R-383x407Salvagepunk is an idea and framework I’ve been toying with for a couple of weeks, and which I borrow loosely from Evan Calder Williams’ Combined and Uneven Apocalypse (2011). In this book, Calder Williams looks at the way apocalyptic fantasies function in late capitalist culture. Salvagepunk is a useful way to approach other modes of cultural production as well, however. It’s a framework that is indebted to both cyberpunk and steampunk, and which is especially useful to apply to remix culture, sharing, as it often does, a politics and aesthetic with the notion of salvage. More recently, this subject has been explored in a Leftist quarterly called Salvage.

Salvage – a term that, in English, was originally associated with the payment received ‘for saving a ship from wreck or capture’ – only came to describe the act of saving itself in the late 19th century with the dawn of the salvage corps. As cities grew, and the risk of large-scale property loss became more central, insurance underwriters found it profitable to establish fire salvage services to reduce losses. A later meaning, evolving during WWI, refers to the ‘recycling of waste material’: put explicitly, the combing of battlefields by the British Army’s Salvage Corps (a ghoulish double entendre), which re-purposed the parts and property of fallen machines and soldiers for continuing use in the war effort.


In each case, salvage is a response to the opportunity for profit or, at the very least, for minimising financial loss. As Calder Williams writes, the primary definition of salvage today is also ‘waste sorting and value recuperation’ (p. 35, emphasis mine). Salvage is not only the logical extreme at the end of history, it is also the logical extension of capitalist values: for every object a market value. Nothing is ever really junk. Assuming we want to move outside of the capitalist logic that makes us consume our own past again and again in various iterations (which may or may not be our goal), something different is needed.

For Calder Williams, the end of history that postmodernism signalled was, like all apocalypses, never really the end.

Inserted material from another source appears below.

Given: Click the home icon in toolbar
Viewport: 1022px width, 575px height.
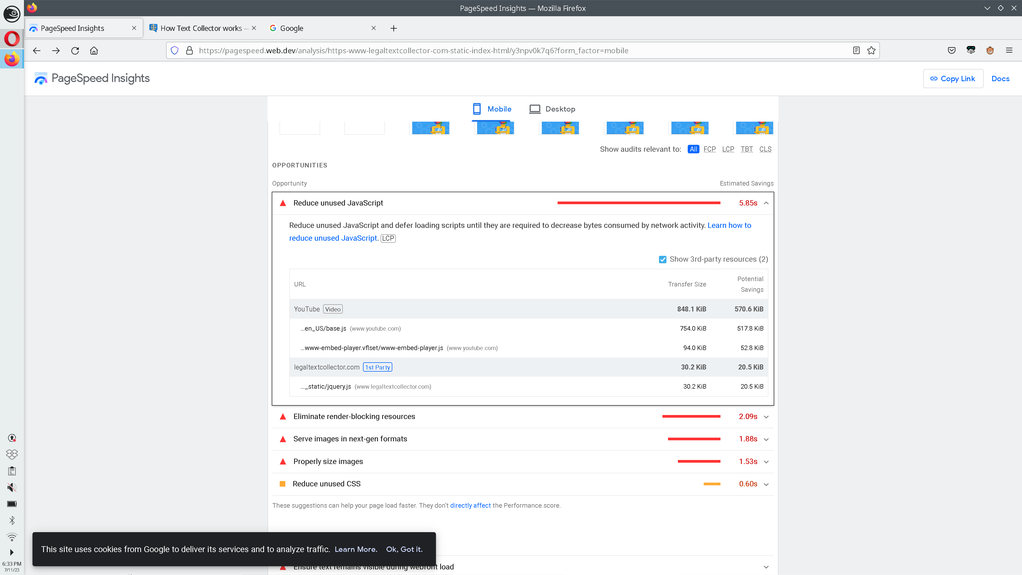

Rather than simple rebellion (a rebellion he calls a kind of ‘apologist participation’ on p. 30) against the historical metanarratives that have led us to this present reality, we must instead look for the alternate stories within those metanarratives. Most importantly, we must struggle against ‘current trendlines of nostalgia, the melancholia of buried history, and static mourning for radical antagonistic pasts seemingly absent from contemporary resistance to capitalism’. Cultural modes of historiography like steampunk fall too close to these trendlines for Calder Williams – but does the historical monster mashup? Steampunk brings the past back to life in order to fetishise it, and many fans of steampunk are no doubt also fans of historical monster mashup for the way it borrows these same retrofuturist aesthetics.

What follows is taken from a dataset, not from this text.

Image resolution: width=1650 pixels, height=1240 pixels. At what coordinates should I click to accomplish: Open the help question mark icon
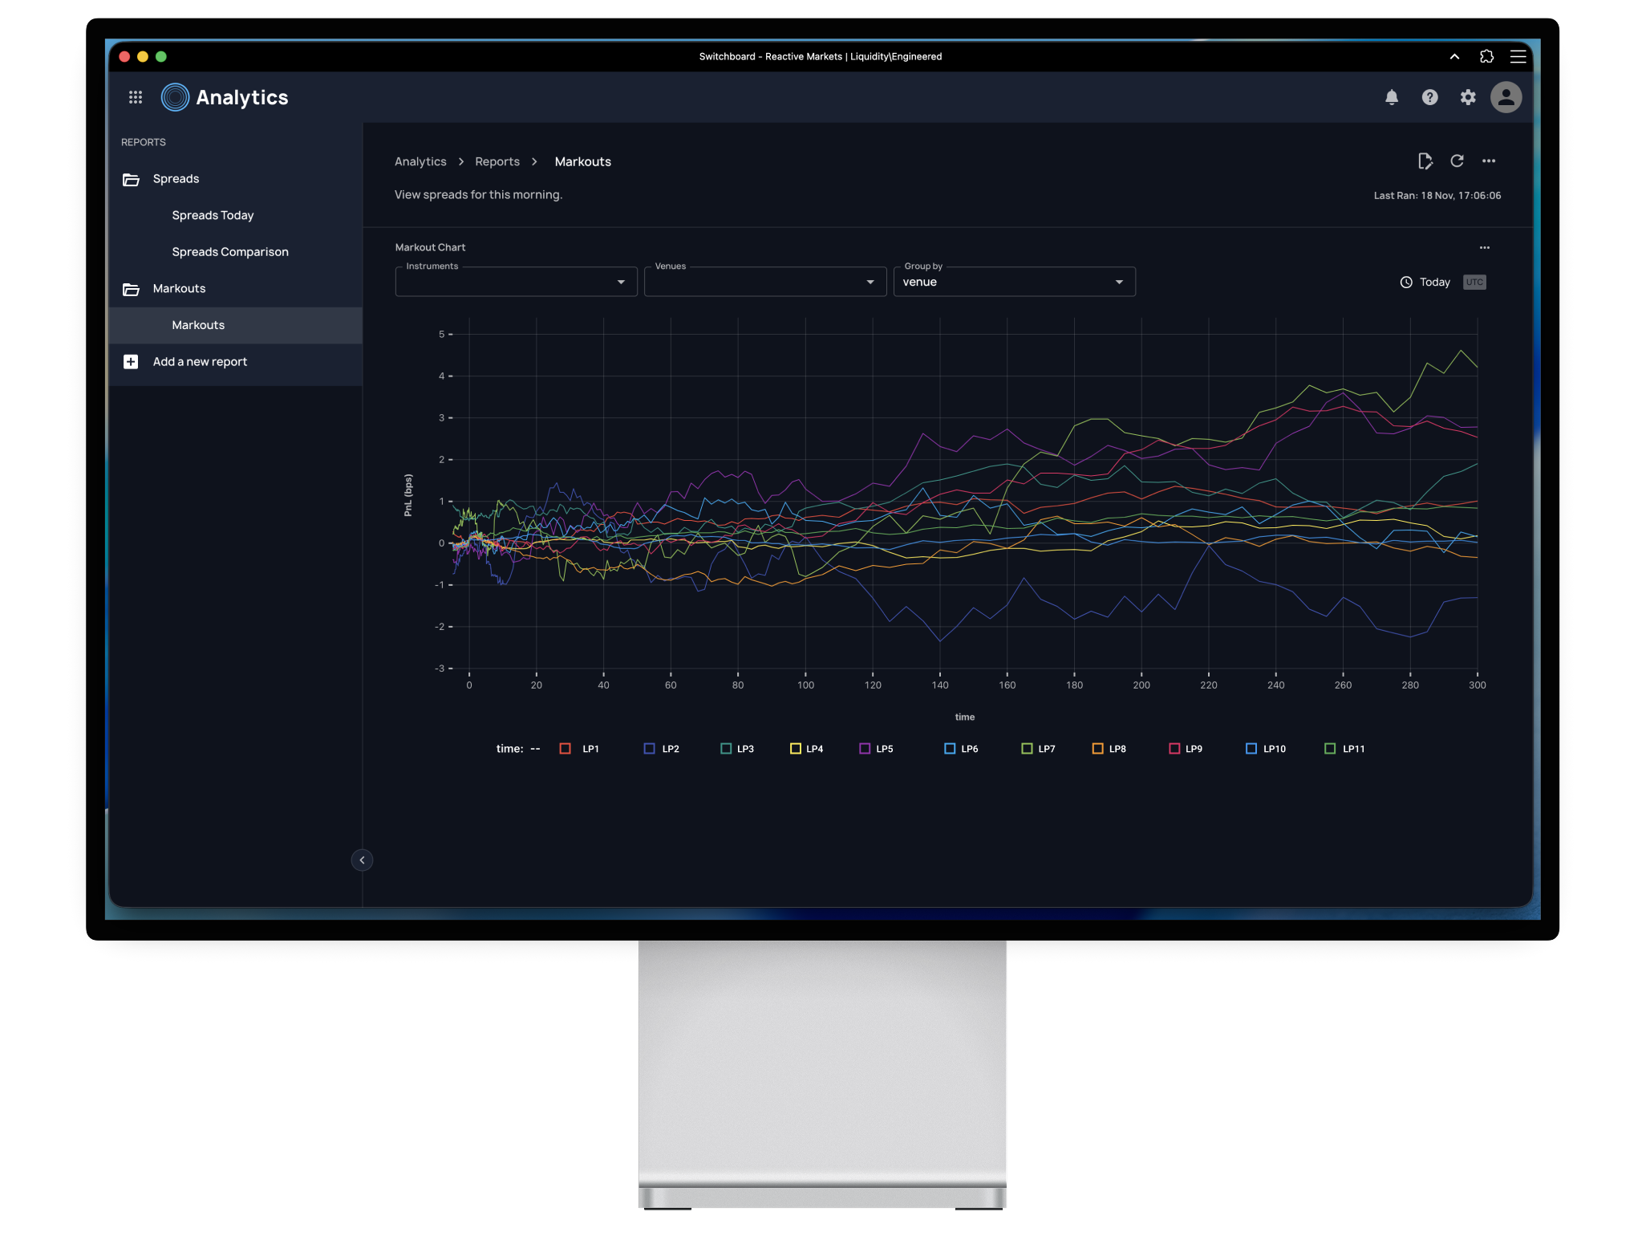tap(1429, 97)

Now, my work on the historical monster mashup doesn’t currently focus on apocalyptic fiction – though, in a sense, all contemporary fiction is post-apocalyptic, coming as it does on the heels of postmodernism and the ‘end of history’. The texts I’m looking at do, however, seem very interested in the possibilities opened up by the salvage of the past. Whether we call the product of that salvage adaptation, remix, or historical fiction largely becomes a question of aesthetics, which in turn determines whether it can indeed be seen as an act of salvage (salvation and eventual repurposing) or a simple case of grave robbing (and ultimate waste).

Acts of salvagepunk attempt to walk a middle ground between these two extremes. They ‘strive against and away from the ruins upon which they cannot help but be built and through which they rummage’ (p. 20). It is this oscillation that renders salvagepunk distinct from postmodern instances of pastiche, Calder Williams argues:

Fundamentally opposed to pastiche, salvage realizes the eccentricity of discarded, outmoded, and forgotten things still marked by the peculiar imprint of their time of production and the store of labor and energy frozen in their form. A form from which all value has supposedly been lost. Above all, it is that work of construction, not simply getting to see what can be sold back to the industrial suppliers, but a production of ‘valueless times’ to see what values might emerge outside of the loops of circulation and accumulation. (p. 42)

In other words, in order to preserve the value of objects, we first need to destroy them. Ultimately this destruction is a creative act (p. 41). We cannot stop repeating, but we should be concerned with ‘how to repeat differently, how to make from the broken same the livelier constructs of something other’ (p. 69).